Larsen, Nicholas A.; Turner, James M.; Stevens, James; Rosser, Susan J.; Basran, Amrik; Lerner, Richard A.; Bruce, Neil C.; Wilson, Ian A.
January 2002
Nature Structural Biology;Jan2002, Vol. 9 Issue 1, p17
Academic Journal
Here we report the first structure of a cocaine-degrading enzyme. The bacterial esterase, cocE, hydrolyzes pharmacologically active (-)-cocaine to a nonpsychoactive metabolite with a rate faster than any other reported cocaine esterase (kcat = 7.8 s-1 and KM = 640 nM). Because of the high catalytic proficiency of cocE, it is an attractive candidate for novel protein-based therapies for cocaine overdose.

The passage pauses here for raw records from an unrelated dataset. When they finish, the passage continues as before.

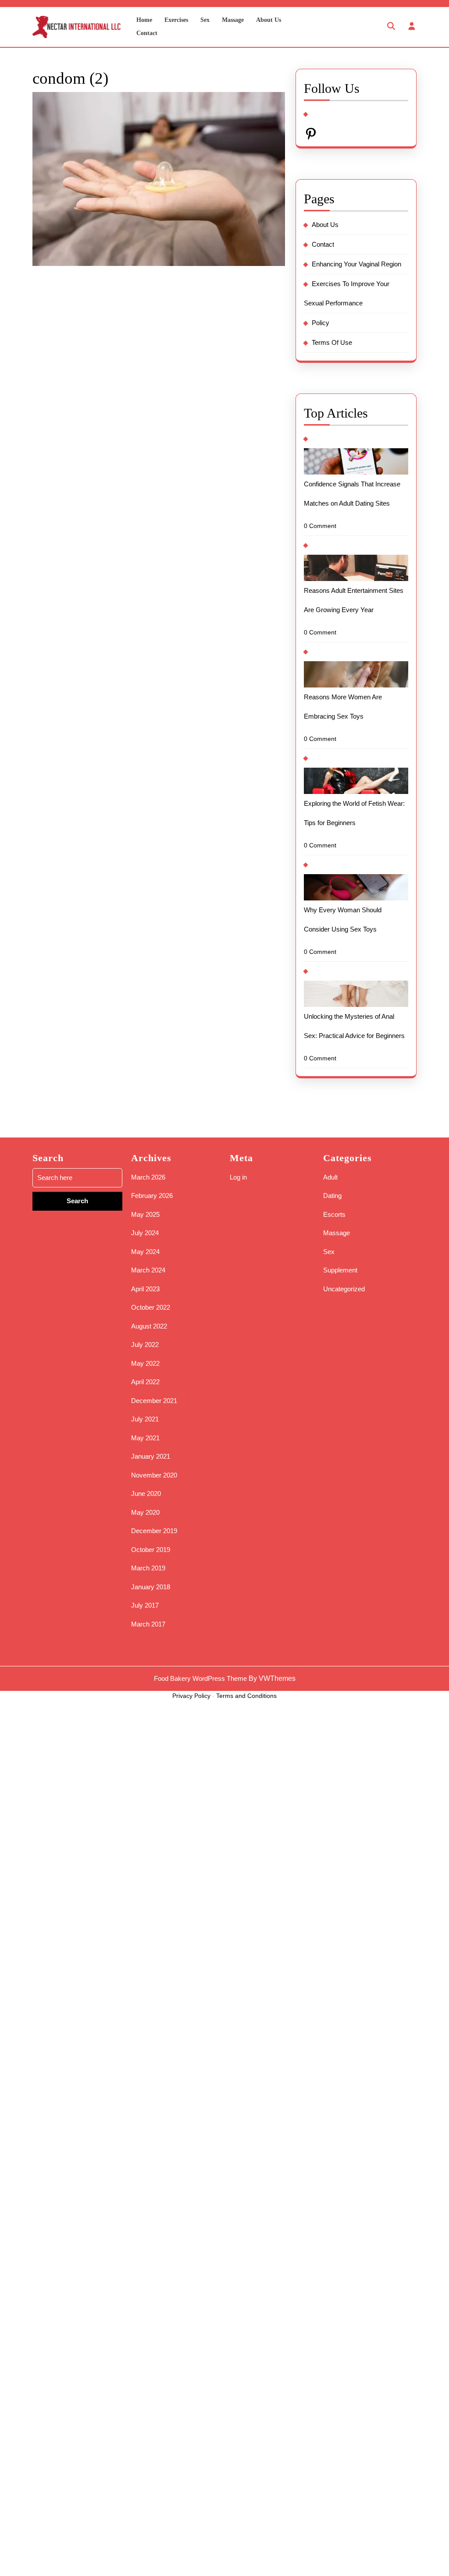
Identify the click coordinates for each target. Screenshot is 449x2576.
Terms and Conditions (246, 1695)
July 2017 (145, 1605)
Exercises (176, 20)
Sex (205, 20)
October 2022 (150, 1307)
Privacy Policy (191, 1695)
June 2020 (146, 1493)
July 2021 (145, 1419)
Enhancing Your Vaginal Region (356, 264)
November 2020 (154, 1475)
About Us (268, 20)
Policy (320, 322)
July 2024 (145, 1233)
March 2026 (148, 1177)
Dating (332, 1195)
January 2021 (150, 1456)
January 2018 (150, 1587)
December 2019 (154, 1530)
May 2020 (145, 1512)
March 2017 (148, 1624)
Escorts (334, 1214)
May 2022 (145, 1363)
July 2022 (145, 1344)
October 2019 (150, 1549)
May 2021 (145, 1438)
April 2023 (145, 1289)
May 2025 (145, 1214)
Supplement (340, 1270)
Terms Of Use (332, 342)
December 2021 (154, 1400)
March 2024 (148, 1270)
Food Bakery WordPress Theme (200, 1678)
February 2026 (152, 1195)
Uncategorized (344, 1289)
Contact (146, 33)
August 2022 (149, 1326)
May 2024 (145, 1251)
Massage (233, 20)
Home (144, 20)
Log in (238, 1177)
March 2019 (148, 1568)
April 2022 (145, 1381)
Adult (330, 1177)
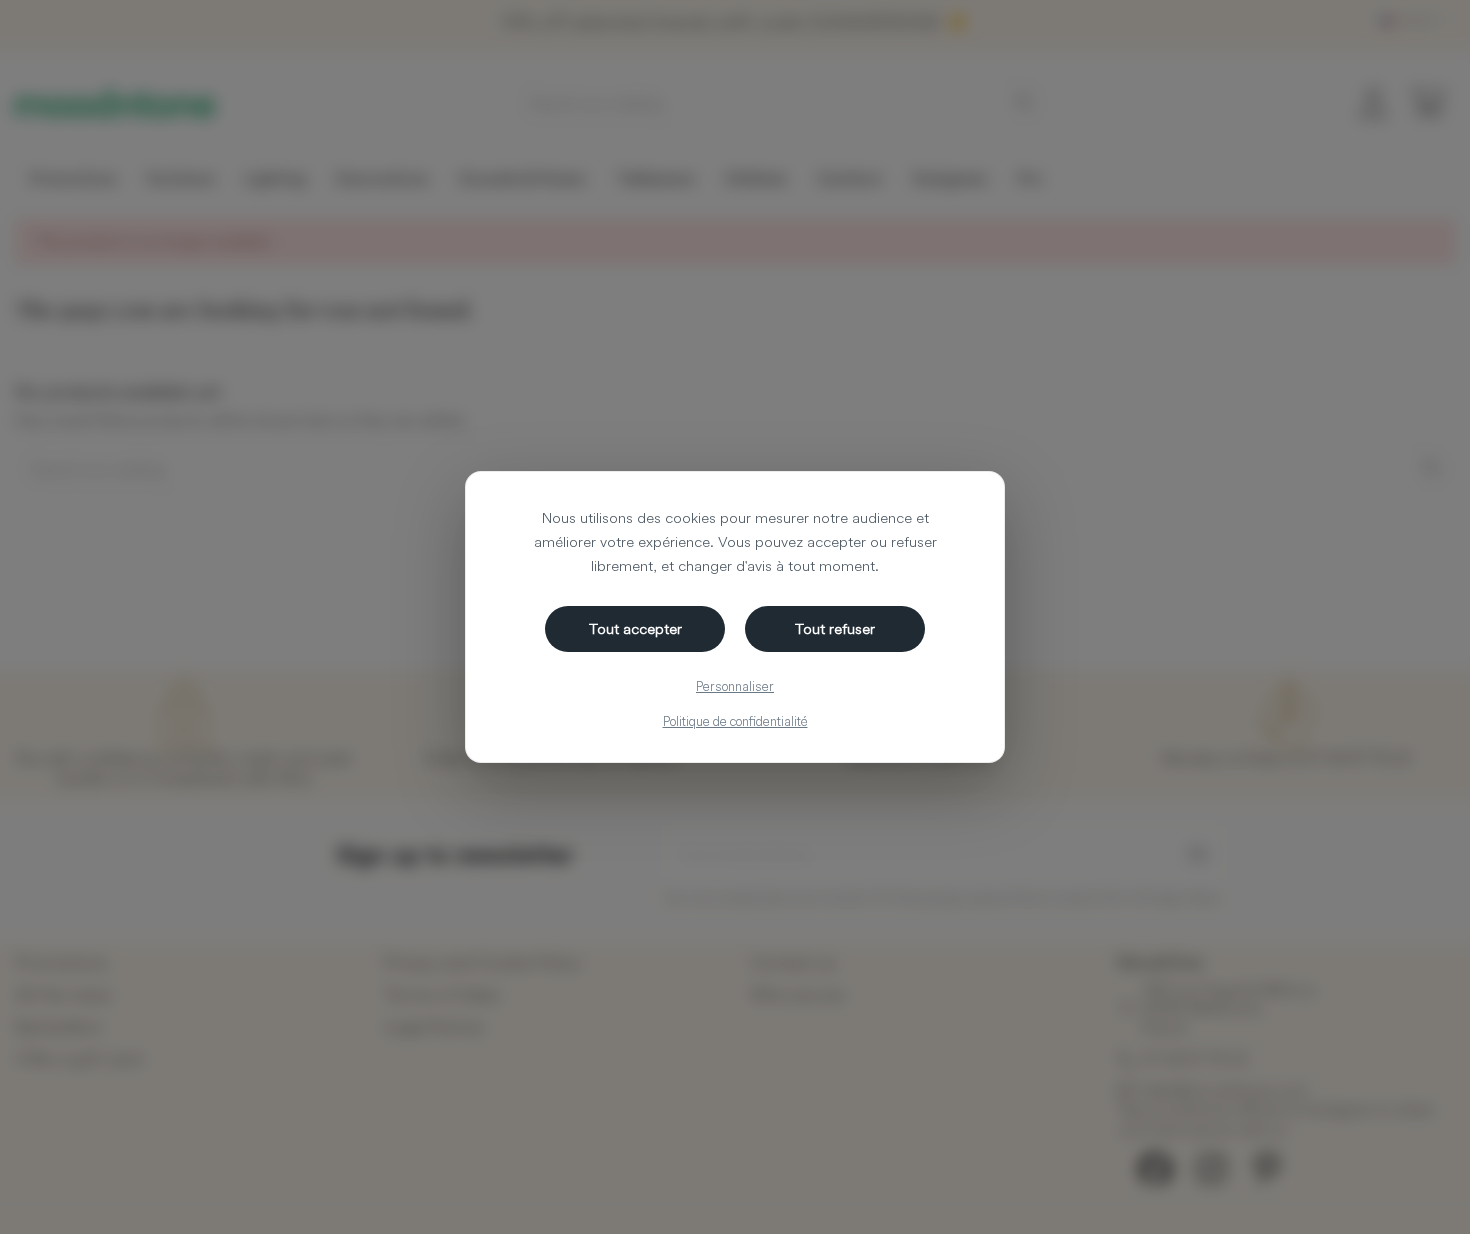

The crystal structure of cocE, solved by multiple anomalous dispersion (MAD) methods, reveals that cocE is a serine esterase composed of three domains: (i) a canonical α/β hydrolase fold (ii) an α-helical domain that caps the active site and (iii) a jelly-roll-like β-domain that interacts extensively with the other two domains. The active site was identified within the interface of all three domains by analysis of the crystal structures of transition state analog adduct and product complexes, which were refined at 1.58 Å and 1.63 Å resolution, respectively. These structural studies suggest that substrate recognition arises partly from interactions between the benzoyl moiety of cocaine and a highly evolved specificity pocket.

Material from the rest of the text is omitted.